Als der russische Schachweltmeister Garri Kasparow 1997 vom IBM-Rechner «Deep Blue» besiegt wurde, sprach man doch auch nicht von einer solchen Gleichstellung. Damals wie heute beherrschen Menschen gewisse Dinge immer noch viel besser als Maschinen – wie zum Beispiel Mustererkennung. Kinder konnten damals Gesichter oder Füllfederhalter noch viel besser erkennen als jeder Rechner. Erst seit ein paar Jahren erlernen die künstlichen, neuronalen Netze zumindest in manchen Bereichen übermenschlich gute Mustererkennung, welche schwieriger ist als Schachspielen.
Handelt es sich im Falle von Go um eine Mustererkennung?
Das ist mehr als eine reine Mustererkennung.

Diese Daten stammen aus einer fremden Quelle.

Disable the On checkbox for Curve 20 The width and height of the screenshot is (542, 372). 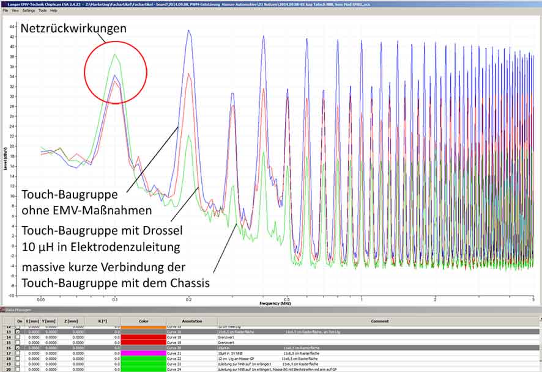[x=18, y=348]
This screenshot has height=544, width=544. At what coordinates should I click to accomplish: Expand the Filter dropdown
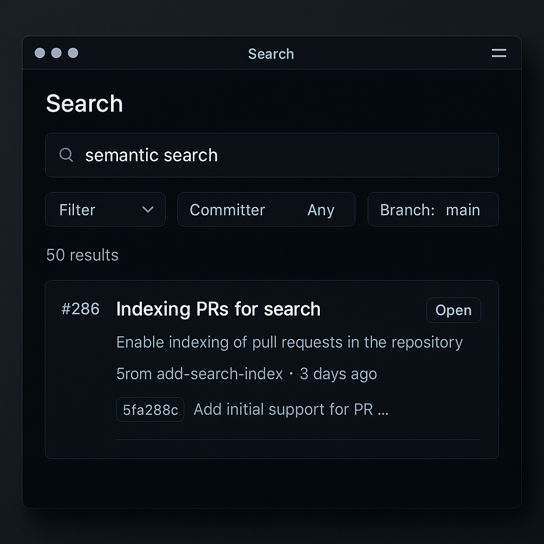tap(105, 209)
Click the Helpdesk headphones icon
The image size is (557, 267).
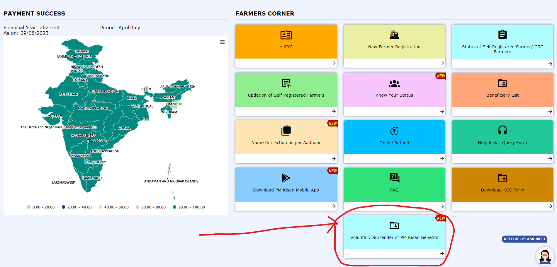click(x=502, y=130)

Als Spieler muss man auf vorliegende Muster, also Brettstellungen, ja auch mit guten Zugfolgen reagieren können. Bei AlphaGo wurde das durch eine Kombination von Techniken erreicht: Erst hat man dem System beigebracht, gute Züge von Menschen zu imitieren. Dann lernte das System weiter, indem es viele Spiele gegen sich selbst ausführte. Schon 1994 gab es das verwandte System TD-Gammon, welches lernte, so gut zu spielen wie der damalige Backgammon-Champion, ohne dass es ihm je ein Lehrer beigebracht hatte. Eine recht ähnliche Technik wurde bei AlphaGo angewandt.
Würden Sie also eher von einer Perfektionierung sprechen?
Ja, denn die verwendeten Algorithmen sind von einer recht traditionellen Sorte. Es ist aber andererseits wirklich bemerkenswert, dass zum ersten Mal ein menschlicher Weltmeister bei «Go» geschlagen wurde. Das heisst aber natürlich nicht, dass Rechner im Allgemeinen klüger sind als Menschen. Schon vor vielen Jahrzehnten schlugen Taschenrechner Menschen, wenn es darum ging, Zahlen zu multiplizieren. Doch kaum einer behauptete damals, Menschen seien dümmer als Rechner.
«Go» gilt als ein besonderes kompliziertes Spiel – auch deswegen die Aufregung um den Sieg. Warum ist «Go» schwierig?
Es ist nicht kompliziert. Es gibt weisse und schwarze Steine und simple Regeln für erlaubte Züge. Es gibt zwar sehr viele mögliche Zugkombinationen – mehr als Atome im Universum. Aber das ist nicht nur bei «Go» so, sondern auch beim Schach und vielen anderen Spielen.
Gibt es denn noch Spiele, bei denen Maschinen keine Chance haben?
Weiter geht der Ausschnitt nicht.